** Consigne 1 **
Recopiez à l'identique les entrées situées entre la ligne contenant « 2026第三次降息預期升溫 國際黃金下周分析 (279, 1768) » et celle contenant « Domov (278, 34) », ces deux lignes comprises.

** Texte fourni **

%%

Elle invoque en outre l'article 8.5.6 du contrat, qui prévoit que le non-paiement partiel ou total par le client d'une facture emportera immédiatement et automatiquement déchéance du terme de l'ensemble des factures émises, échues ou non échues, au titre du contrat en cours et que ces dernières deviendront immédiatement exigibles.
La société Caquot Distribution invoque l'article 1217 du code civil, dont il résulte que la partie envers laquelle l'engagement n'a pas été exécuté, ou l'a été imparfaitement, peut refuser d'exécuter ou suspendre l'exécution de sa propre obligation et l'article 1220 du même code, selon lequel une partie peut suspendre l'exécution de son obligation dès lors qu'il est manifeste que son cocontractant ne s'exécutera pas à l'échéance et que les conséquences de cette inexécution sont suffisamment graves pour elle, cette suspension devant être notifiée dans les meilleurs délais.
Cette société ne conteste pas avoir cessé de régler les mensualités mises à sa charge par le contrat.

%%

Entrées provenant d'une source de données:
%%

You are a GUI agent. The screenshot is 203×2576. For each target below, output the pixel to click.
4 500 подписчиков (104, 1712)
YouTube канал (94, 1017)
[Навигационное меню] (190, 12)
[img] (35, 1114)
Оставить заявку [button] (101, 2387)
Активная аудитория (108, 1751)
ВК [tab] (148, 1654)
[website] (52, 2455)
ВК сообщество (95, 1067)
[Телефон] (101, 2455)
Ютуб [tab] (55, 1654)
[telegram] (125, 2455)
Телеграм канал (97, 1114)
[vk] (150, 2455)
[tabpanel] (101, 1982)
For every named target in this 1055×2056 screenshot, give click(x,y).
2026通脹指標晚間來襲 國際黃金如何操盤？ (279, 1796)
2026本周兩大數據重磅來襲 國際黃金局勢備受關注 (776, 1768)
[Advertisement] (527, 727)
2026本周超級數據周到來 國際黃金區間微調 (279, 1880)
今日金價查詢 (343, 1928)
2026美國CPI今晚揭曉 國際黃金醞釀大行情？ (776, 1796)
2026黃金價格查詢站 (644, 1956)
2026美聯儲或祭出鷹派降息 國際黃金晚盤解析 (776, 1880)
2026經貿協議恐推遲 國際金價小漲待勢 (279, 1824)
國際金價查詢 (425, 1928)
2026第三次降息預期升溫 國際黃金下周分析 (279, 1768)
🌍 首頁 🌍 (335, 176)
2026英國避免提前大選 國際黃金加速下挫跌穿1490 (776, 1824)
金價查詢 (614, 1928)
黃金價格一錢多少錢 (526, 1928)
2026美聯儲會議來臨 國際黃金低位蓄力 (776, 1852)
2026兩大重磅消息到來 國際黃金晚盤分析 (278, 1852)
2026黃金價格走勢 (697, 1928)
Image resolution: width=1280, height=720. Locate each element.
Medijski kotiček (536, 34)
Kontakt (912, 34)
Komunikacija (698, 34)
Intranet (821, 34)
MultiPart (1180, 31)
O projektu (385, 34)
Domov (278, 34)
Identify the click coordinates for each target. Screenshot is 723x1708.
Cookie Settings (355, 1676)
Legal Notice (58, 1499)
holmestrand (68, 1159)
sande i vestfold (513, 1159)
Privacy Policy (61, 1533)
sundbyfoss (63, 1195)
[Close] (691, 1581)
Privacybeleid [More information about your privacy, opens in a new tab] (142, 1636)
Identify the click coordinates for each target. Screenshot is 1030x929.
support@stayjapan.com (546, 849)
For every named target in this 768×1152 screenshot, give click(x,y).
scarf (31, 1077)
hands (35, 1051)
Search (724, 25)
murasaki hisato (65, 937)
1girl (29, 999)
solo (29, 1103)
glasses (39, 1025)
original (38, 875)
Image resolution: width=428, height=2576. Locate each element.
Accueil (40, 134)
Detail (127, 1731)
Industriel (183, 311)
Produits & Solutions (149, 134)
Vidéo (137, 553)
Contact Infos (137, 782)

%%

** Consigne 2 **
Reproduisez mot pour mot le passage du texte fourni compris entre « La société Caquot » et « par le contrat. », bornes incluses.

** Réponse 1 **
2026第三次降息預期升溫 國際黃金下周分析 (279, 1768)
🌍 首頁 🌍 (335, 176)
2026英國避免提前大選 國際黃金加速下挫跌穿1490 (776, 1824)
金價查詢 (614, 1928)
黃金價格一錢多少錢 (526, 1928)
2026美聯儲會議來臨 國際黃金低位蓄力 (776, 1852)
2026兩大重磅消息到來 國際黃金晚盤分析 (278, 1852)
2026黃金價格走勢 (697, 1928)
Image resolution: width=1280, height=720. Locate each element.
Medijski kotiček (536, 34)
Kontakt (912, 34)
Komunikacija (698, 34)
Intranet (821, 34)
MultiPart (1180, 31)
O projektu (385, 34)
Domov (278, 34)

** Réponse 2 **
La société Caquot Distribution invoque l'article 1217 du code civil, dont il résulte que la partie envers laquelle l'engagement n'a pas été exécuté, ou l'a été imparfaitement, peut refuser d'exécuter ou suspendre l'exécution de sa propre obligation et l'article 1220 du même code, selon lequel une partie peut suspendre l'exécution de son obligation dès lors qu'il est manifeste que son cocontractant ne s'exécutera pas à l'échéance et que les conséquences de cette inexécution sont suffisamment graves pour elle, cette suspension devant être notifiée dans les meilleurs délais.
Cette société ne conteste pas avoir cessé de régler les mensualités mises à sa charge par le contrat.